I spent time and effort writing my CV. I carefully picked my wardrobe for today. I spent half an hour deciding which shoes to wear. And to tell you the truth, I wasn’t even able to sleep well last night.
WHY? Because I am afraid to fail again. I am afraid of being rejected, because I don’t always get that. Rejection is something that I don’t usually get, but when I do, I punish myself for it. In my previous post, I said that I wanted to feel the pain — to feel it while it’s there. And I did. I felt it. I knew what pain was. All sorts of pain, all depths, all types, from all sources. And rejection should be one of them. I know I should feel it, because that’s one big truth about life that one should learn as early as possible: you either have it, or lose it.
Today, I learned that when you give your biggest effort, you won’t always have the assurance of receiving a sweet, little “yes”. Even though you did something you haven’t before, or you finally gave something you kept for yourself for a very long time, even though you let go of a precious possession, you still don’t know if you’ll be receiving a return with as much worth.
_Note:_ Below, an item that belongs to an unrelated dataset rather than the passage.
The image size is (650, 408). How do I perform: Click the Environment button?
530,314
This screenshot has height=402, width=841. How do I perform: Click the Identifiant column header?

But you also have to understand that it will add to your jar of experiences. What can be as worthy as that?
While having my final interview, I shared parts of that I haven’t shown to anybody else before — most especially not to a stranger. But I did. I opened my heart, let him see the way I think, the way I react, the way I handle myself during the worst moment. I opened my heart, but it’s not only him who saw what it is made of. I opened my heart for him to see, but it was me who got lost in the magical palace.
I thanked the company who never called me back. I thank the recruiter who decided that I don’t actually fit in the job position. I thank the company who rejected me. If not for you, I wouldn’t have the chance of pushing myself further, facing my fears, and learning a lot of things — about the world and about myself.